ENGINE ROOM ARRANGEMENT FOR A MARINE VESSEL

Technical Field

[01] The present disclosure relates to marine vessels, in particular, to an engine room arrangement for a marine vessel.

Background

[02] A marine vessel such as, for example, an offshore support vessel includes one or more combustion engines driving one or more main propellers for propulsion of the vessel. The one or more main propellers are mechanically coupled to the one or more engines, for example, via one or more drive shafts. The one or more engines rotate at a given speed, resulting in a corresponding rotation of the one or more main propellers. For example, the vessel may include a pair of diesel engines drivably coupled to a pair of main propellers. The diesel engines and the main propellers are generally operating at constant speed.

For transmitting a power output of the engines to the main propellers, a gear box may be arranged between a propulsion shaft coupled to the engine and a propeller shaft coupled to an associated propeller. The gear box is configured as a speed change mechanism that changes the speed, of the propulsion shaft to a speed of the propeller shaft that is suitable for rotating the propeller.

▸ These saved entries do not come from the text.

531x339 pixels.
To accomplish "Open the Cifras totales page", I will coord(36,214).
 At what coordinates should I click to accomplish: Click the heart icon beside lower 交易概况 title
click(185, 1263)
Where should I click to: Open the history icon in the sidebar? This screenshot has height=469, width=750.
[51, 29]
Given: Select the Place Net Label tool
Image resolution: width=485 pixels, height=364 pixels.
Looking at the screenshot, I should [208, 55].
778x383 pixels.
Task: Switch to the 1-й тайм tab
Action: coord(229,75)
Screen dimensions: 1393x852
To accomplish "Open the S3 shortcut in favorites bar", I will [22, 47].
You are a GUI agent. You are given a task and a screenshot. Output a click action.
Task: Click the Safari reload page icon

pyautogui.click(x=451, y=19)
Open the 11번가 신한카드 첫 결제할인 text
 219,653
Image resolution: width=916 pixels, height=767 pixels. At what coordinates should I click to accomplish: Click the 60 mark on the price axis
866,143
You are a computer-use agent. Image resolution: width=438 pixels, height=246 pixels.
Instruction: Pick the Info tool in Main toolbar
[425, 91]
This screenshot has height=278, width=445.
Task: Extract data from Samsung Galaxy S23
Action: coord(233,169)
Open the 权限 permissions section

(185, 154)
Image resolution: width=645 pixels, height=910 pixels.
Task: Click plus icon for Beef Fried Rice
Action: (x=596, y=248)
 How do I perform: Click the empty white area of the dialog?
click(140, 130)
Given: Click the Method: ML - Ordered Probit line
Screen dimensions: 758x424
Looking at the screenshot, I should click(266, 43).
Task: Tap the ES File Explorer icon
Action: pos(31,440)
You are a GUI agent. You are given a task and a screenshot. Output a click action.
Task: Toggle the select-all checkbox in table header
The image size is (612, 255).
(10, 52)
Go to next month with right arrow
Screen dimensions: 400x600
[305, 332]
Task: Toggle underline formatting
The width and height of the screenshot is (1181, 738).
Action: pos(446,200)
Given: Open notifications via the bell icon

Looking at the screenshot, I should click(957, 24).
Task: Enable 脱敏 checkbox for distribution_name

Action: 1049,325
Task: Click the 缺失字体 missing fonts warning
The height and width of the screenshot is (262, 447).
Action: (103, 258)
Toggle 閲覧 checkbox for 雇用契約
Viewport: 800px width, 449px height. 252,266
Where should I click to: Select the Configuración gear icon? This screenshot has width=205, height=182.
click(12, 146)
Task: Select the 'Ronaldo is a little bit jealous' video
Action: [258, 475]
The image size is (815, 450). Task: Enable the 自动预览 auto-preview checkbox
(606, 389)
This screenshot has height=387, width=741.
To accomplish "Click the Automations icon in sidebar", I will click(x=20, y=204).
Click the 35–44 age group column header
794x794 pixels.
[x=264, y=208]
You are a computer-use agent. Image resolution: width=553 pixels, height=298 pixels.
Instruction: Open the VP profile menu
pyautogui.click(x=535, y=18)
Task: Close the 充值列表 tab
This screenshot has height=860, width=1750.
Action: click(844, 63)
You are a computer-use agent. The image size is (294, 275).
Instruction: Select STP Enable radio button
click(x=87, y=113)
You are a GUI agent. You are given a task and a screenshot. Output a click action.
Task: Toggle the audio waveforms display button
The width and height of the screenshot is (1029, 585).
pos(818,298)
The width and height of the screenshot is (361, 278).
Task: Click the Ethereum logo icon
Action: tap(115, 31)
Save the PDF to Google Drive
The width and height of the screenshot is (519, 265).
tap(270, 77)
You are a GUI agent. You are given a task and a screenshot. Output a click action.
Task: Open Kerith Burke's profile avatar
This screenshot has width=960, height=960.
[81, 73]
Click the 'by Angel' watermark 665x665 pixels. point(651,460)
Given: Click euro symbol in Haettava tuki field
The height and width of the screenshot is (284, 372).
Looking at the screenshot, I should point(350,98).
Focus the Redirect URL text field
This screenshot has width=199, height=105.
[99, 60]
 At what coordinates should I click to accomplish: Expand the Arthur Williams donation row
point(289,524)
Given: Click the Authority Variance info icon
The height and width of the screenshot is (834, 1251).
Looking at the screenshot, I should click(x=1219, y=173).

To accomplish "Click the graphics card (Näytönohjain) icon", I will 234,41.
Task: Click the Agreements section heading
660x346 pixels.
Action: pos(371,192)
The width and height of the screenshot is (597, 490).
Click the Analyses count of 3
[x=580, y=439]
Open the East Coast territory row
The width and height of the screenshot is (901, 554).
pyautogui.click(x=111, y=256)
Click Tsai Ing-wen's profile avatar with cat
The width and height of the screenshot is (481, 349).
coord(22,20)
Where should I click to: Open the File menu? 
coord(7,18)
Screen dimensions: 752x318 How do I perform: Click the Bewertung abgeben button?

WO 2014/118595 Al discloses a propulsion system for a vessel having a hull with a midship portion and a stern portion. The propulsion system comprises two propulsion units fixedly mounted to the hull on opposite sides of a centre line of the hull. Each of the propulsion units comprises a housing carrying a propeller. Each housing further defines an interior volume in which a drive machinery is provided for driving a propeller via a propeller shaft. The interior volume is opened to the interior of the hull.

US 2012/0129411 Al discloses a marine propulsion device including a clutch, a horizontal input/output shaft connected to the clutch, a vertical shaft connected to the input/output shaft, a horizontal propeller shaft connected to a lower end of the vertical shaft through a lower bevel gear, and a propeller at the other end side of the propeller shaft. A motor generator is mounted on a floor and connected directly to the other end side of the

input/output shaft.

US 4,028,004 discloses a controllable pitch marine propeller having blades carried by a hub and a hydraulic actuator housed in the hub and coupled to the blades for altering the pitch angle of the same.

[04] The present disclosure is directed, at least in part, to improving or overcoming one or more aspects of prior systems.

Summary of the Disclosure

[05] In one aspect of the present disclosure, an engine room

arrangement for a marine vessel comprises a fin formed on a rear portion of a hull of the vessel. The fin projects downward from the hull, and a gear box is arranged at least in part inside the fin. A propulsion shaft is drivably coupled to the gear box and extends from the gear box to a front of the vessel and inside the hull. The propulsion shaft is configured to be connected to a main engine of the vessel. A propeller shaft is drivably coupled to the gear box and extends rearward from the gear box to a propeller of the vessel.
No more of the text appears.